Conheci François antes de conhecê-lo. Um belo dia, em uma rede social, recebo o convite de um tal de "Labasoche Francis". Meio desconfiado, dei uma olhada para ver quem era e logo percebi que se tratava de um francês, que vinha adicionando os vários amigos em comum da Aliança e deixando mensagens em um texto escorreito, que só um nativo ou alguém muito próximo de um poderia escrever.
Conversa vai, conversa vem, e nós marcamos um encontro no lançamento do meu "O Livro dos Poemas", de 2013, na Escola de Artes Fafi, no Centro de Vitória. A ocasião não poderia ser melhor: unimos literatura com francofonia. E foi assim que eu vi aquele jovial senhor, alto e elegante, educadíssimo, ao lado da esposa brasileira, uma simpática descendente de japoneses, vinda de São Paulo. O nome dele: François. Nada mais francês. O dela, Marina, sua paixão pelo resto da vida.
Nossa amizade se unia pelo amor pela língua francesa. Isso foi crucial para fazer com que François e Marina se sentissem cada vez mais acolhidos nesta terra capixaba, que tanta gente recebe de braços abertos. Apesar da forte presença italiana, o Espírito Santo teve uma grande influência cultural francesa, que data da segunda metade do século XIX. Isso é tão verdade que, antes de haver um hino e uma bandeira capixabas, cantava-se aqui a Marselhesa e usavamos a bandeira francesa. E com tantos edifícios de nome francês, François e Marina, cansados do ritmo paulistano, não pensaram duas vezes em se fixar aqui.
Com o tempo, nossa amizade se tornou, praticamente, uma irmandade. Foi essa "família de amigos" que lhe deu o suporte quando ele perdeu a mulher; e não só isso, mas que cuidou de toda a burocracia, estando nos maus e nos bons momentos que, no saldo, foram maiores. E porque nosso François não negava a tradição culinária francesa, nós nos uníamos, mensalmente, na casa de um dos amigos, para apreciar as iguaria que ele fazia. Ele e todos nós. Exceto eu, claro. Que não sei nem fritar um ovo!
Aos 72 anos, ele estava mais ativo do que nunca. Capitaneava um webjornal, o "Brésil-Infos" e vivia na ponte aérea Vix-Rio-SP-França. No final, comprou uma câmera ultramoderna, que usaria após visitar as filhas na França, Sophie, Virginie e Julie, seus três tesouros. Eu o estava esperando, ansiosamente. Havia escrito um romance em francês. Ele estava revisando. Tínhamos marcado um vinho "nacional", como eu brincava. Não foi possível, no entanto. Ele me pediu um tempo, pois havia ingerido sardinhas com salmonela e estava se sentindo muito fraco, incapacitado em receber visitas.

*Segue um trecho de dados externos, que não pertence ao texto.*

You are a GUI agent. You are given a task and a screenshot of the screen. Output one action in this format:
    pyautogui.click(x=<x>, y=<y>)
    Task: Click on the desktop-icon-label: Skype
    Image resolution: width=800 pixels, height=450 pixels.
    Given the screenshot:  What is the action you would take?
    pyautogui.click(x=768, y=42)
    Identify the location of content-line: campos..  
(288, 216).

Eu iria proferir uma palestra sobre a "Missão Francesa" de 1816 e resolvi convidá-lo. Nada mais apropriado. Mandei uma mensagem, mas ele não respondeu. Mandei de novo. Achei aquilo estranho. Escrevi para uma amiga em comum. Nada. Quase fui à casa dele. Até que, uma semana antes do evento, recebo um telefonema de outra amiga, da França. François havia morrido em casa. Provavelmente, vítima de uma queda, o organismo enfraquecido.

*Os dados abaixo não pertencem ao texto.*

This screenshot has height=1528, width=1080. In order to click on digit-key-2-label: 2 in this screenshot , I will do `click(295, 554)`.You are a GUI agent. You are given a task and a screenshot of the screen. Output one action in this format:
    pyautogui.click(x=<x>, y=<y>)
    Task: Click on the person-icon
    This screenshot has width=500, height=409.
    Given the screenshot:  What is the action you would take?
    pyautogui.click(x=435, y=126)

Não foi apenas a tristeza de perder um amigo, mas todo um problema burocrático, que envolveu um amigo do Consulado de SP e uma amiga do Vice-Consulado daqui, além de algumas "desventuras", aumentando ainda mais o sofrimento das filhas. A alegria (porque, sim, há também essa perspectiva), foi ter ganhado novos amigos. Hoje, nosso amigo François descansa ao lado da mulher que tanto amou, nesta terra de que ele sempre dizia "Chez moi est ici" (Minha casa é aqui).